## TEXT SHOWN
I can never remember which P?D name goes with which level and which
machine type, but I don't think I agree with your math regardless.  On
x86, there are two fundamental situations that can occur:

1. Non-PAE.  There is a single 4k top-level page table per mm, and
this table contains either 512 or 1024 entries total. Of those
entries, some fraction (half or less) control the kernel address
space, and some fraction of *that* is for vmalloc space.  Those
entries are the *only* thing that needs syncing -- all mms will either
have null (not present) in those slots or will have pointers to the
*same* next-level-down directories.

2. PAE.  Depending on your perspective, there could be a grand total
of four top-level paging pointers, of which one (IIRC) is for the
kernel.  That points to the same place for all mms.  Or, if you look
at it the other way, PAE is just like #1 except that the top-level
table has only four entries and only one points to VMALLOC space.

So, unless I'm missing something here, there is an absolute maximum of
512 top-level entries that ever need to be synchronized.

Now, there's an additional complication.  On x86_64, we have a rule:
those entries that need to be synced start out null and may, during
the lifetime of the system, change *once*.  They are never unmapped or
modified after being allocated.  This means that those entries can
only ever point to a page *table* and not to a ginormous page.  So,
even if the hardware were to support ginormous pages (which, IIRC, it
doesn't), we would be limited to merely immense and not ginormous
pages in the vmalloc range.  On x86_32, I don't think we have this
rule right now.  And this means that it's possible for one of these
pages to be unmapped or modified.

## SUPPLIED MATERIAL
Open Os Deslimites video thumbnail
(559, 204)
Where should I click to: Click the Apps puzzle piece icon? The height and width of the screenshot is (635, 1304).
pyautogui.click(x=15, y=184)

## INSTRUCTION
Copy out the full text above on synchronizing x86 top-level page table entries, word for word.

## SOLUTION TO THE EXERCISE
I can never remember which P?D name goes with which level and which
machine type, but I don't think I agree with your math regardless.  On
x86, there are two fundamental situations that can occur:

1. Non-PAE.  There is a single 4k top-level page table per mm, and
this table contains either 512 or 1024 entries total. Of those
entries, some fraction (half or less) control the kernel address
space, and some fraction of *that* is for vmalloc space.  Those
entries are the *only* thing that needs syncing -- all mms will either
have null (not present) in those slots or will have pointers to the
*same* next-level-down directories.

2. PAE.  Depending on your perspective, there could be a grand total
of four top-level paging pointers, of which one (IIRC) is for the
kernel.  That points to the same place for all mms.  Or, if you look
at it the other way, PAE is just like #1 except that the top-level
table has only four entries and only one points to VMALLOC space.

So, unless I'm missing something here, there is an absolute maximum of
512 top-level entries that ever need to be synchronized.

Now, there's an additional complication.  On x86_64, we have a rule:
those entries that need to be synced start out null and may, during
the lifetime of the system, change *once*.  They are never unmapped or
modified after being allocated.  This means that those entries can
only ever point to a page *table* and not to a ginormous page.  So,
even if the hardware were to support ginormous pages (which, IIRC, it
doesn't), we would be limited to merely immense and not ginormous
pages in the vmalloc range.  On x86_32, I don't think we have this
rule right now.  And this means that it's possible for one of these
pages to be unmapped or modified.